Для России я оказался пасынком, хотя мои предки верой и правдой служили ей 160 лет. Меня в одночасье отторгли, предали, вышвырнули. Кого винить-то? Ну, не народ же.

В частности, русский. Подлецы – власть, политика, идеология. И все же обидно, что защиты и милосердия с той стороны я так и не увидел, не испытал. А Казахия меня приютила и обласкала. И это, думаю, мое везение, мое счастье.

 

***

Лежу, прислушиваюсь к своему больному сердцу. Оно работает с натягом, с перебоями, тяжело ворочается. Рядом, у изголовья, телефон. Он тренькает беспрестанно. Спрашивают про амандық-саулық, просят ответить на какие-то вопросы, читают тексты моих интервью, приглашают на встречи, на поминки, на официальные церемонии, презентации, наводят разные справки, обговаривают издательские планы, делятся литературными новостями и политическими слухами-предположениями. То есть я еще востребован.

А мне худо. После каждого звонка сердце частит. Правда, во время разговора, случается, отвлекаешься.

И вот мне представилась такая картина. Выносят меня в деревянном, так сказать, бушлате. Понятно, уже ничего не соображаю.

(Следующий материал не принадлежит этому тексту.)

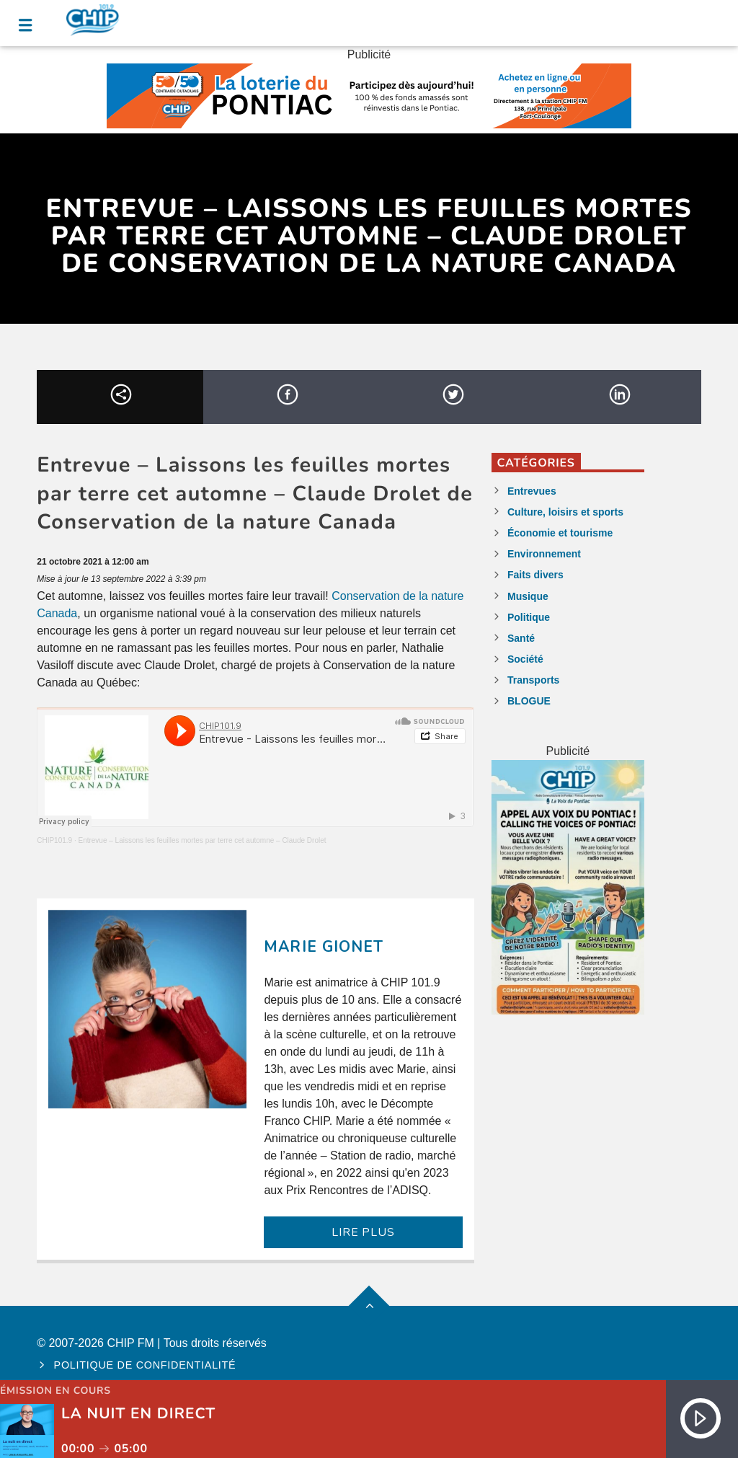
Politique (528, 617)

А ко мне лезут журналисты с микрофонами. Спрашивают: «Ну, как быть, Гереке, с латиницей?», «Какое будущее у казахского языка в связи с глобализацией?», «Каково нынешнее положение казахской литературы?», «Кто из молодых писателей привлек ваше внимание?», «Как бы вы определили казахстанскую идею?», «Ваше мнение по поводу последнего послания президента народу?», «Таможенный союз, по-вашему, всерьез и надолго?», «Что для вас лично означает независимость Казахстана?».

Он даже спрашивает: «А вы не собираетесь перебраться в Германию?».

Мне хочется сказать: «Ой, айналайын, ты разве не видишь, что я направился туда, откуда нет возврата? Какая еще Германия?!». Но у меня нет уже сил что-либо сказать. А на том свете, знаю, никого эти вопросы не интересуют.

Да и моему мнению грош там цена.

Грустно. А сердце дергает-трепещет. Просит конкор.

 

***

Возраст во все вносит серьезные коррективы. Я это почувствовал, приближаясь к 80-летнему рубежу.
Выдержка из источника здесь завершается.